__Your instructions__. Using the records below, report how many lines include "click", and give no more than the number.

__Input material__.
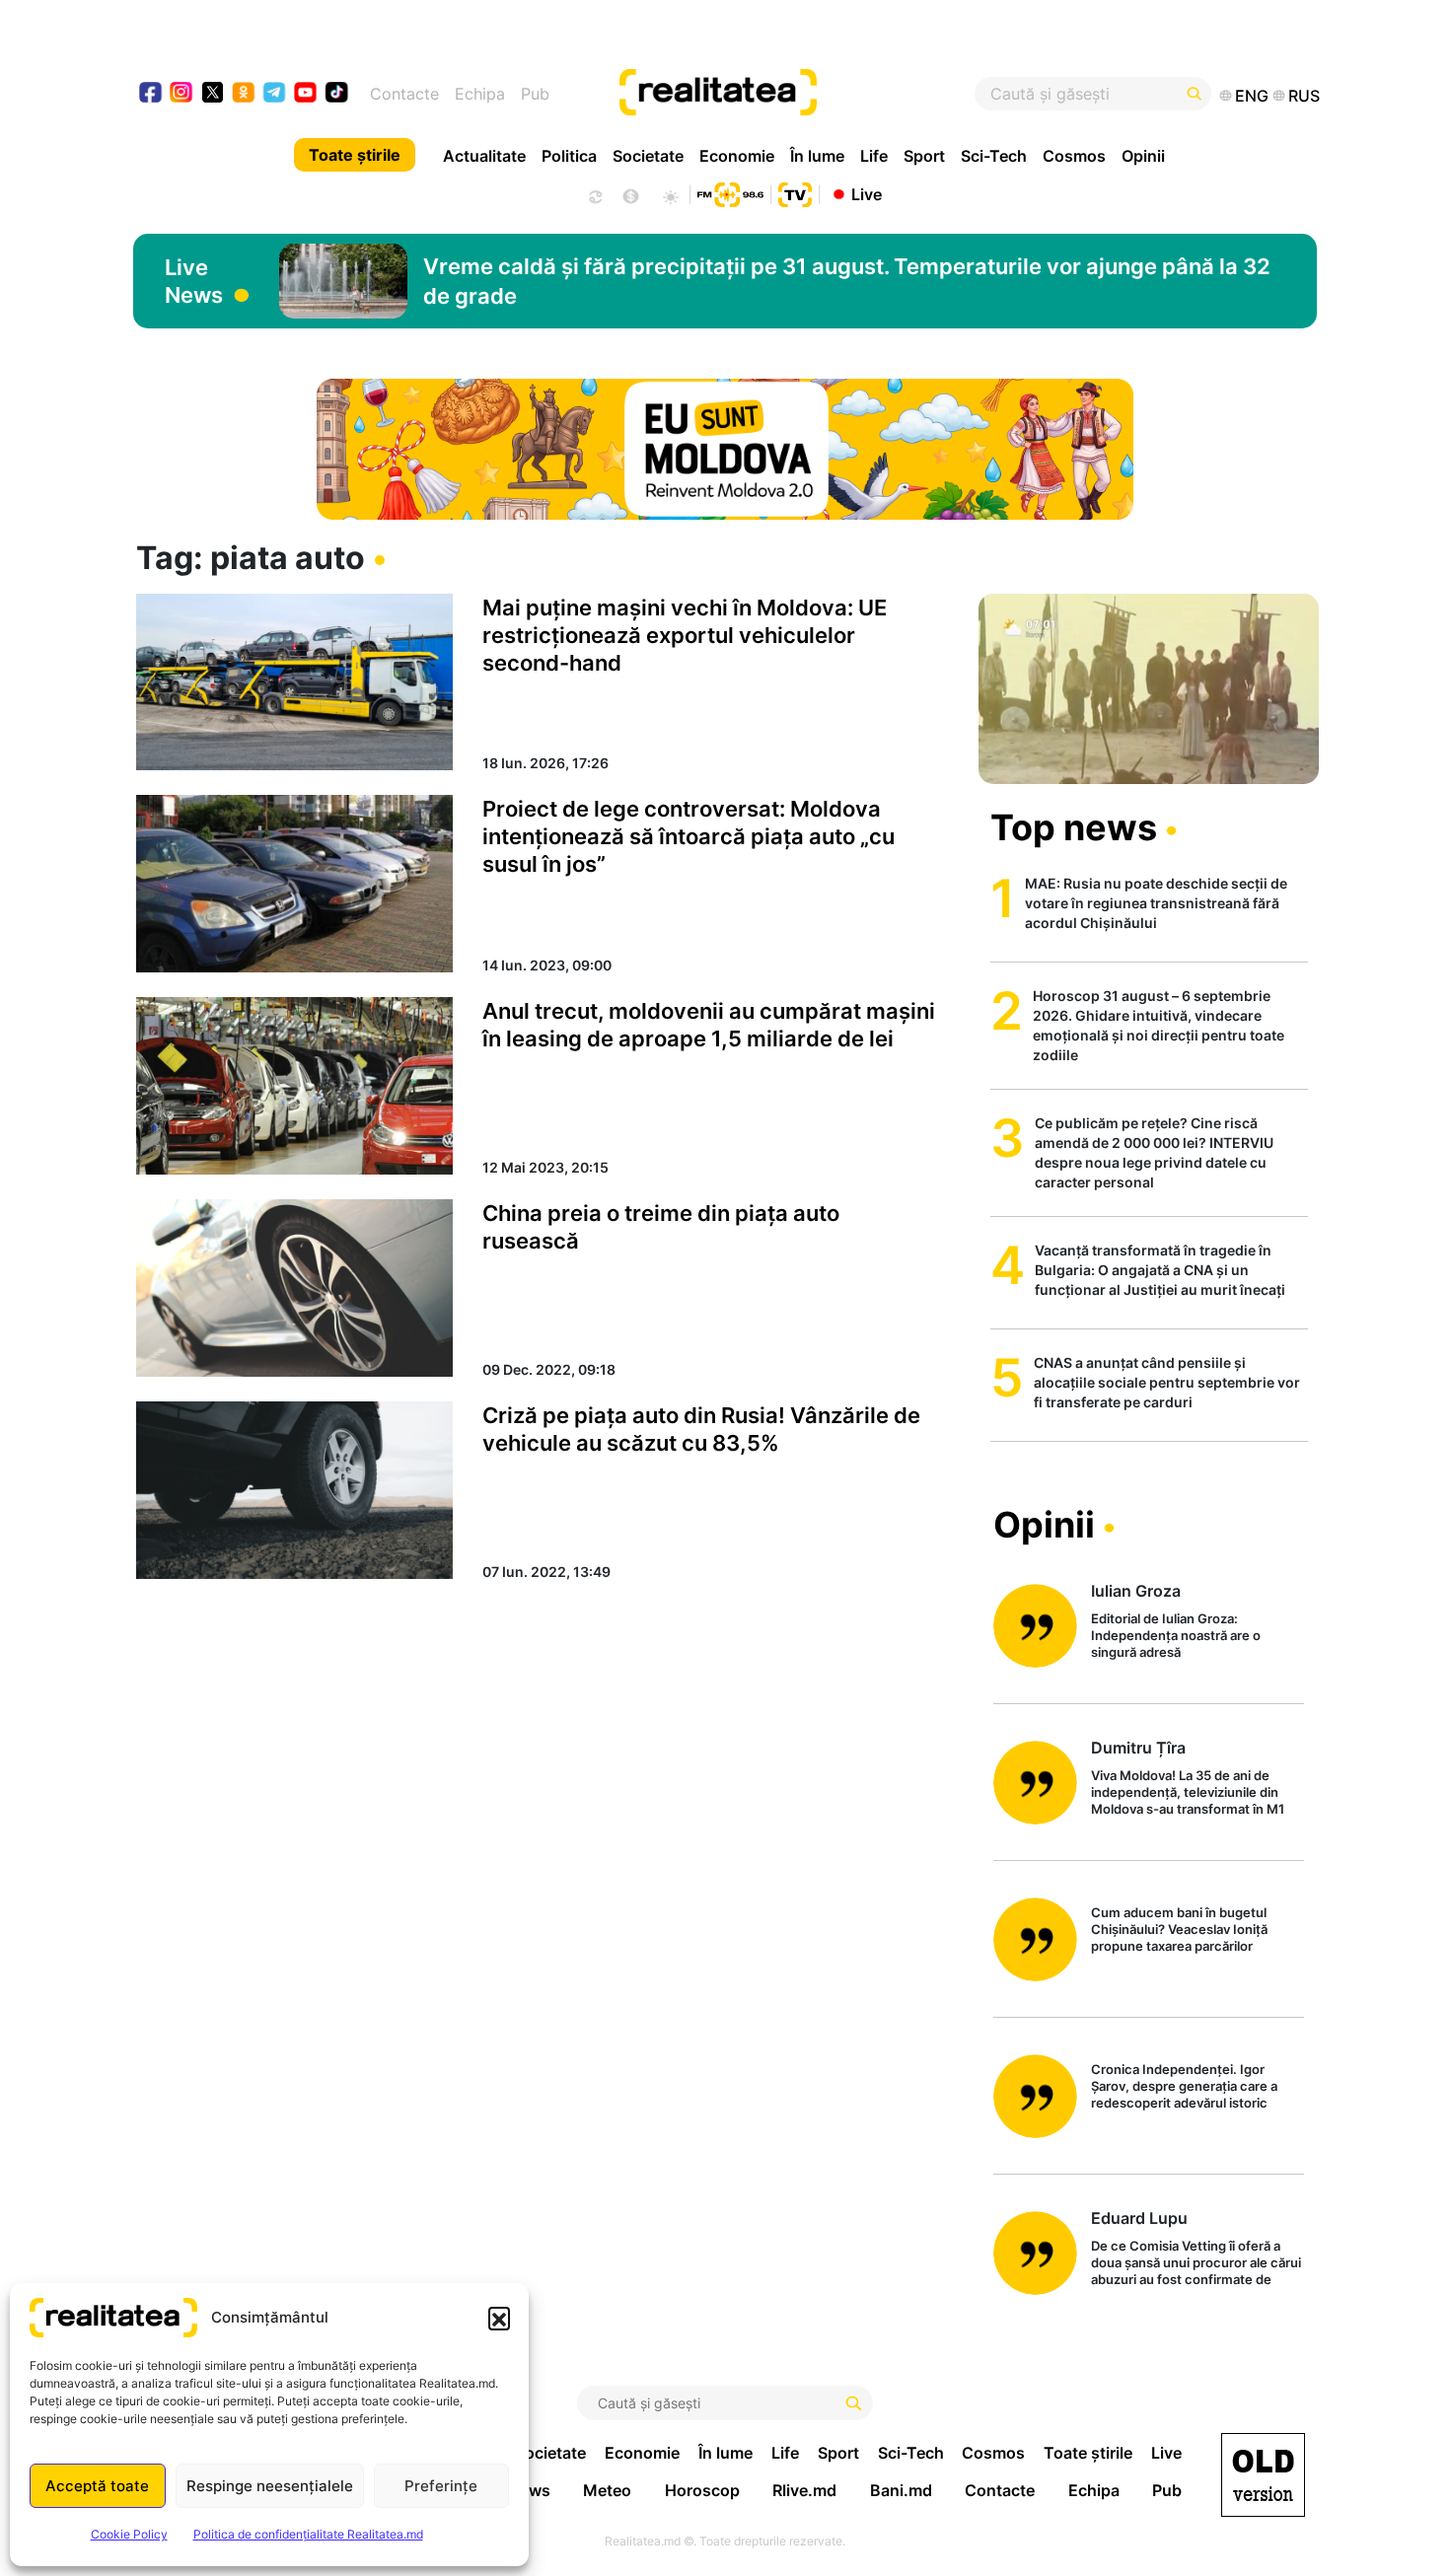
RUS (1304, 96)
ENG (1252, 96)
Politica (569, 156)
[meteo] (670, 194)
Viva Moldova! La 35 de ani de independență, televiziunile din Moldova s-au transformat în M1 (1187, 1792)
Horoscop (702, 2490)
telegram (274, 94)
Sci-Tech (994, 156)
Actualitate (484, 156)
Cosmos (1074, 156)
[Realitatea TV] (795, 192)
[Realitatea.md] (1263, 2475)
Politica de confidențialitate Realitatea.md (308, 2534)
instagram (182, 94)
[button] (499, 2317)
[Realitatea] (786, 93)
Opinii (1143, 156)
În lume (817, 156)
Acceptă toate (97, 2485)
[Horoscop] (594, 194)
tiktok (337, 94)
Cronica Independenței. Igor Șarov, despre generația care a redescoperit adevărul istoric (1184, 2086)
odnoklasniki (244, 94)
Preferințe (440, 2485)
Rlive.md (804, 2490)
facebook (151, 94)
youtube (306, 94)
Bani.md (901, 2490)
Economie (736, 156)
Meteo (607, 2490)
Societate (648, 156)
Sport (924, 156)
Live (866, 193)
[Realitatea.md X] (212, 91)
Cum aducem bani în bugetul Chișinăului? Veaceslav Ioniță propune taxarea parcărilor (1179, 1929)
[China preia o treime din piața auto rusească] (294, 1288)
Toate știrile (354, 155)
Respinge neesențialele (269, 2485)
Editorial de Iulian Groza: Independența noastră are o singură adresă (1176, 1635)
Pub (535, 94)
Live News (194, 281)
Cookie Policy (129, 2534)
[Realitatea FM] (729, 192)
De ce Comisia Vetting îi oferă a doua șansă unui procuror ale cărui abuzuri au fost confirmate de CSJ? (1196, 2264)
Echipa (480, 94)
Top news (1073, 827)
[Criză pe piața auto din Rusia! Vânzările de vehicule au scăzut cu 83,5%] (294, 1490)
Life (874, 156)
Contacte (404, 94)
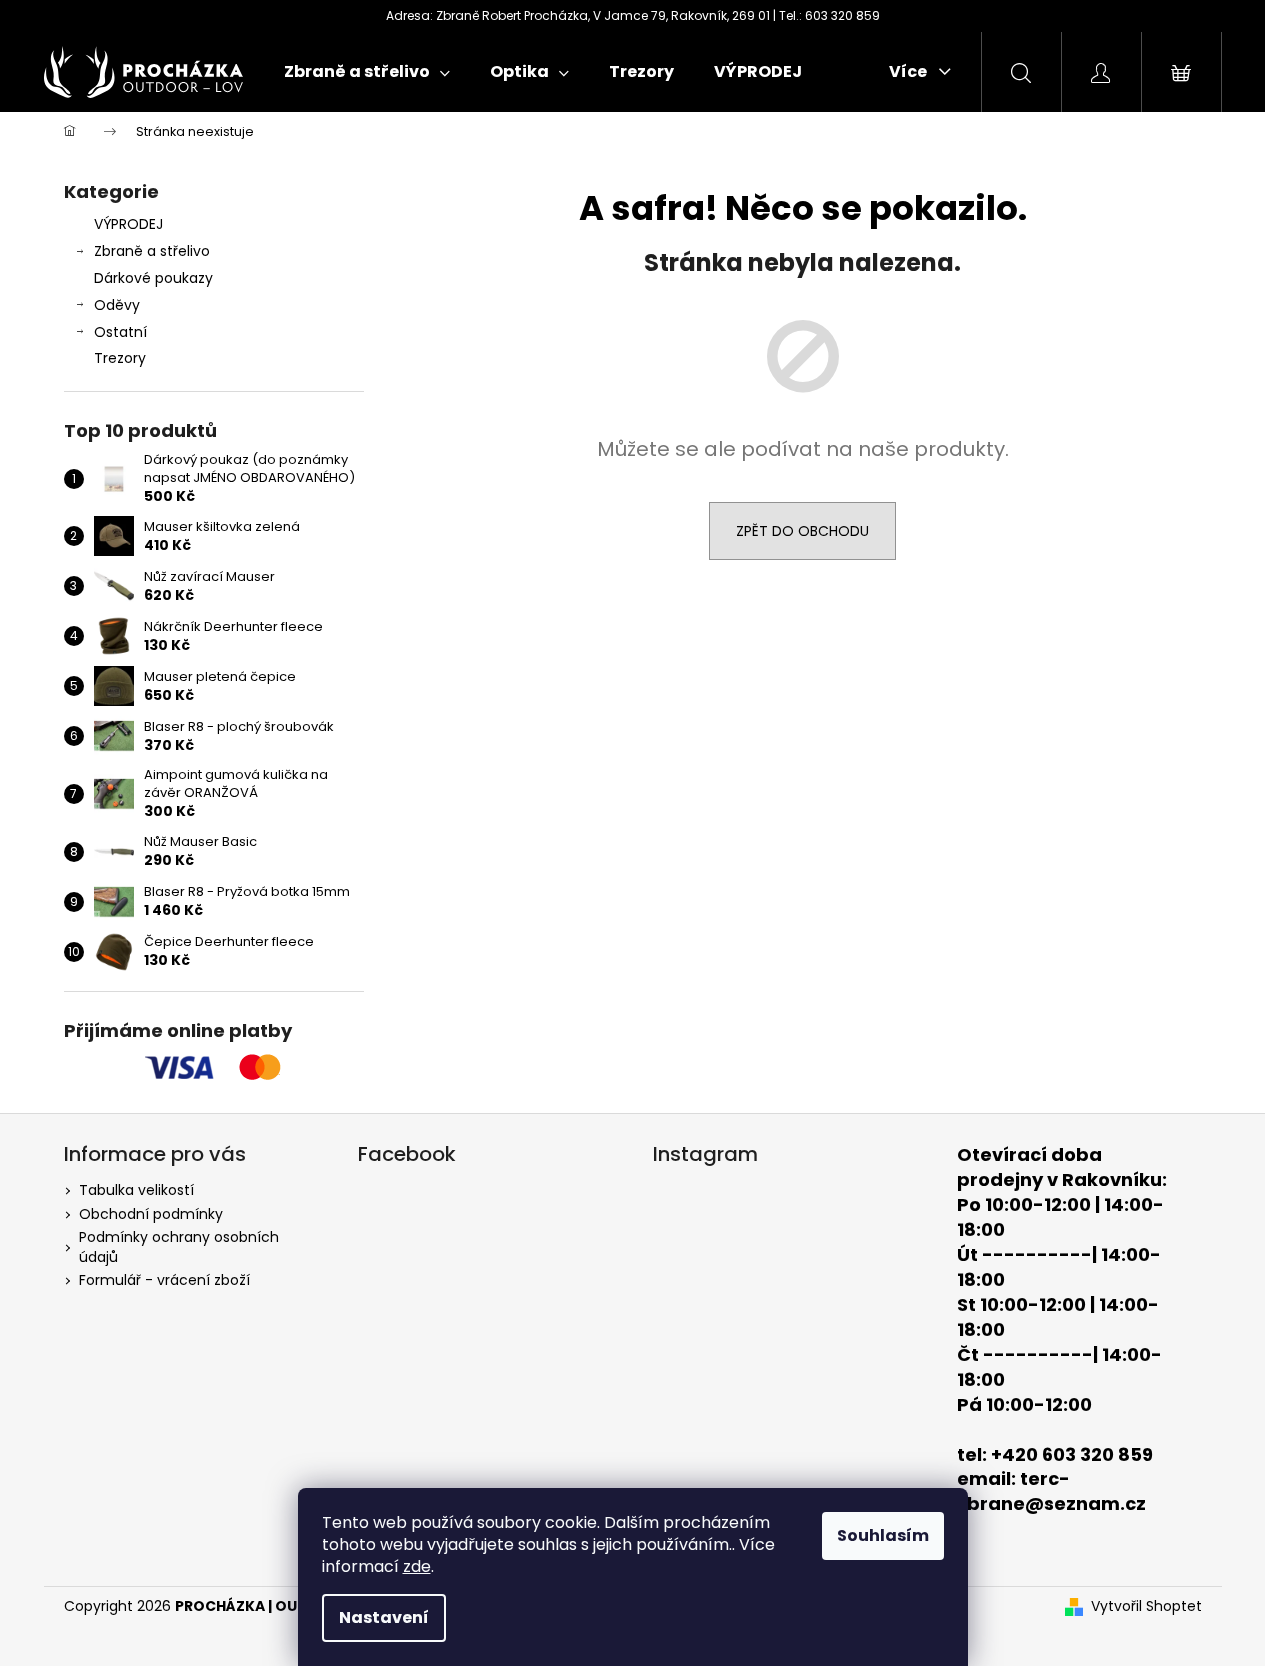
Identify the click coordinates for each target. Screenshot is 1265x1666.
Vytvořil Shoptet (1146, 1606)
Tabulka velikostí (136, 1190)
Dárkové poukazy (153, 278)
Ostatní (120, 332)
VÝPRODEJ (128, 224)
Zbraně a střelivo (152, 251)
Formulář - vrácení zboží (164, 1280)
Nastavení (384, 1617)
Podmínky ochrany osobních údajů (179, 1246)
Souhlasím (883, 1535)
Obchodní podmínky (151, 1214)
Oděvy (117, 305)
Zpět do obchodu (802, 531)
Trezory (120, 358)
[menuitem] (367, 72)
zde (417, 1566)
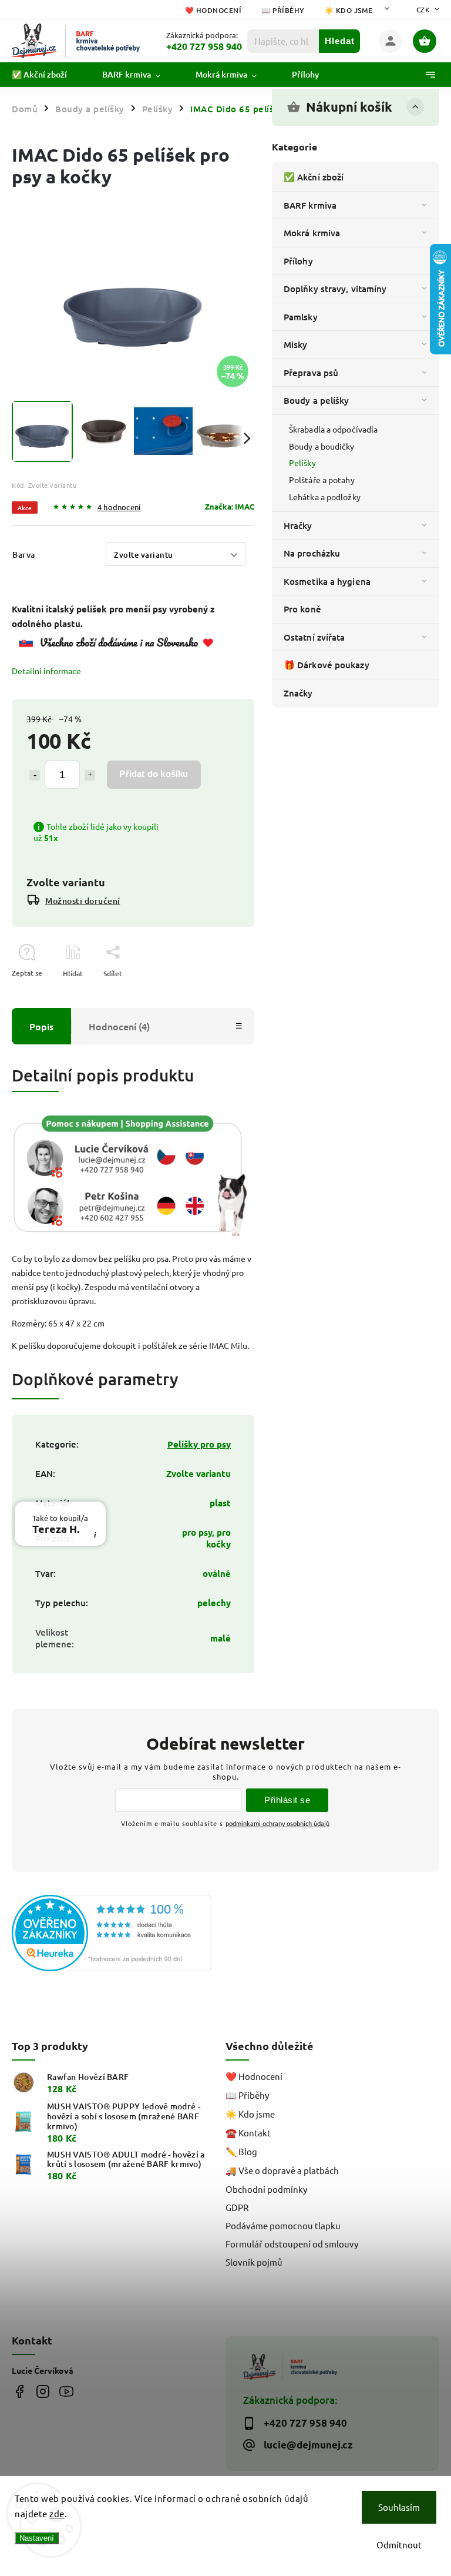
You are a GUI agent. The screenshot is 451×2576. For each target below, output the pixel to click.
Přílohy (298, 261)
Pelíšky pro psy (199, 1444)
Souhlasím (399, 2507)
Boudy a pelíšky (316, 400)
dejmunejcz (42, 2391)
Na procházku (312, 553)
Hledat (340, 41)
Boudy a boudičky (322, 446)
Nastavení (36, 2538)
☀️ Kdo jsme (349, 10)
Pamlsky (301, 317)
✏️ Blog (241, 2151)
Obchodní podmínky (266, 2189)
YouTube (66, 2391)
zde (57, 2513)
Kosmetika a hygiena (327, 581)
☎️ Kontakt (248, 2132)
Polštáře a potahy (322, 479)
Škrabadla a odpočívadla (333, 429)
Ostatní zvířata (314, 637)
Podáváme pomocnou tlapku (283, 2225)
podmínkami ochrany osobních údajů (277, 1823)
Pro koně (302, 609)
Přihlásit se (287, 1800)
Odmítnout (399, 2544)
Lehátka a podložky (325, 496)
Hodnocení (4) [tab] (119, 1026)
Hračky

__Answer__. 2